Our sustainability policies and practices ingrained in Barrick's long before ESG became a thing, deliver measurable results that benefit all our stakeholders. And all of this is underpinned by disciplined shareholder returns. So let me end with this question. Where can you find a better investment case? Thank you for your attention, and we are available to take answers.
[Operator Instructions]
Our first question comes from Greg Barnes of TD Securities.
Mark, a couple of questions. First on Goldrush's contribution over the next several years to Cortez. We only have, I guess, consolidated guidance for Cortez and we don't know how much Goldrush contributes to that in 2023, 2024. Can you give us some idea of what the amount is.

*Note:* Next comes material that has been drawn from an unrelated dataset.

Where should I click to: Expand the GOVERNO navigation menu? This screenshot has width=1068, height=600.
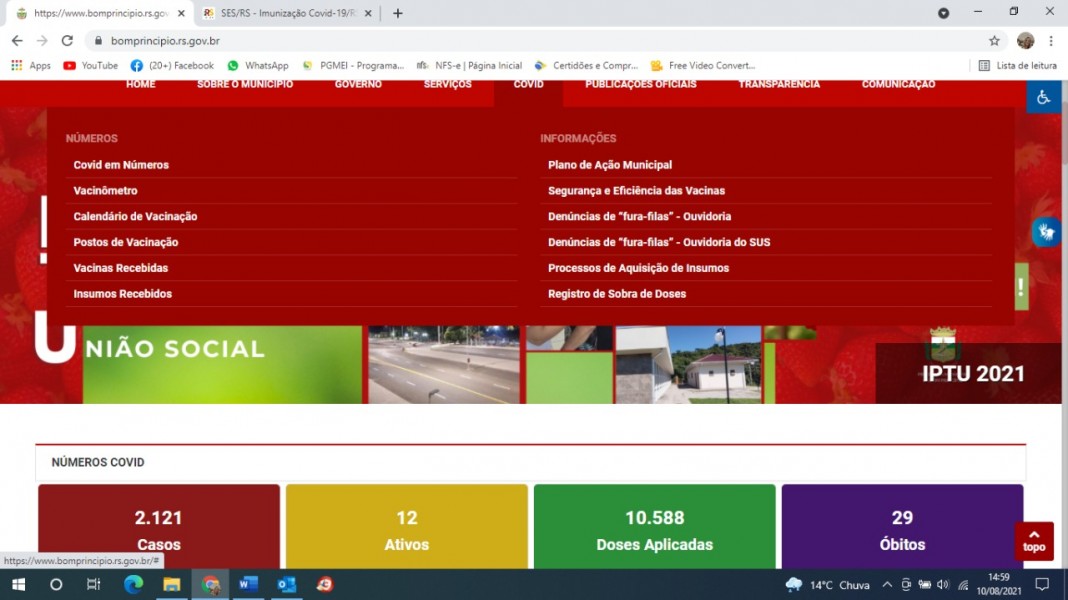pyautogui.click(x=358, y=85)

So Greg, we haven't really given much detail on that guidance, except that it really does take Cortez as a complex over 1 million ounces. And that will come as we define the project and conclude the feasibility study, then we'll be able to update that. We did give you a heads up last year, and I think that stands at this stage. And you've got a 5-year and 10-year profile. That's -- it's an integral part of the Cortez project.

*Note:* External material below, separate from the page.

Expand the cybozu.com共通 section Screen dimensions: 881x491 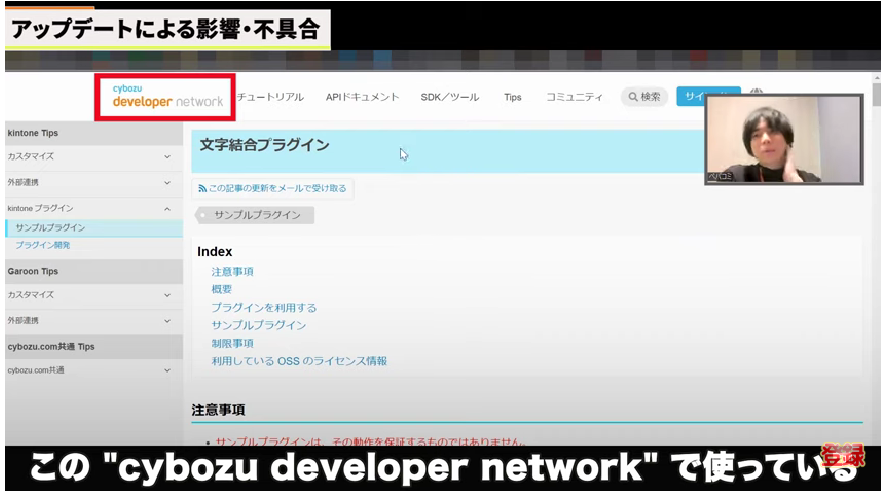coord(167,371)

A second question then on Pueblo Viejo. You've picked a new TSF site for it. Has the government signed off on that as well? Do you have buy-in from them for that new site?
Yes, absolutely, Greg. We have -- the government has released a press release confirming that. It's all subject, of course, to the environmental license being awarded. But we're comfortable. We've got the terms of reference agreed with the government, and we're busy with that. We expect to lodge that application towards the end of this quarter.

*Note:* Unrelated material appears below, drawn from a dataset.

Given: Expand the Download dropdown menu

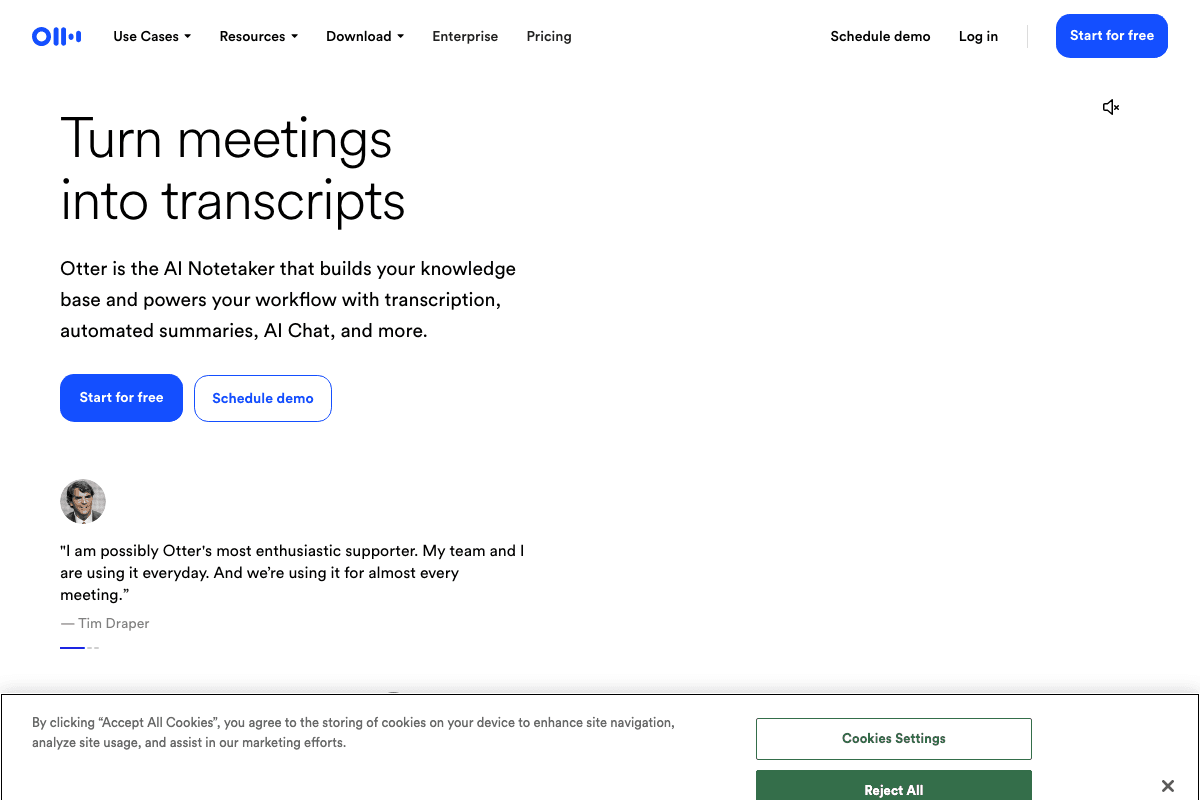Looking at the screenshot, I should tap(365, 37).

I believe, Mark, the government had a third-party review of independent experts reviewing these sites. They've signed off on all the 2 asset, given what you just said.
Yes. We've been working closely with the government. As you know, we started off with some challenges, but we've certainly found an agreeable way forward, acceptable way forward. And in fact, you will see in the releases today that we've completed the public participation and consultation process as part of that. And I would just add, Greg, they were successfully completed.
Our next question comes from Anita Soni of CIBC World Markets.
Just a couple of operations that I -- you've read through some of the ones that would improve in the second half of the year. So just wanted to touch upon Cortez, Turquoise Ridge and also on, sorry, it was -- which one is the lower one. I believe it was...
Cortez.
So it was Cortez. you can start with Turquoise Ridge.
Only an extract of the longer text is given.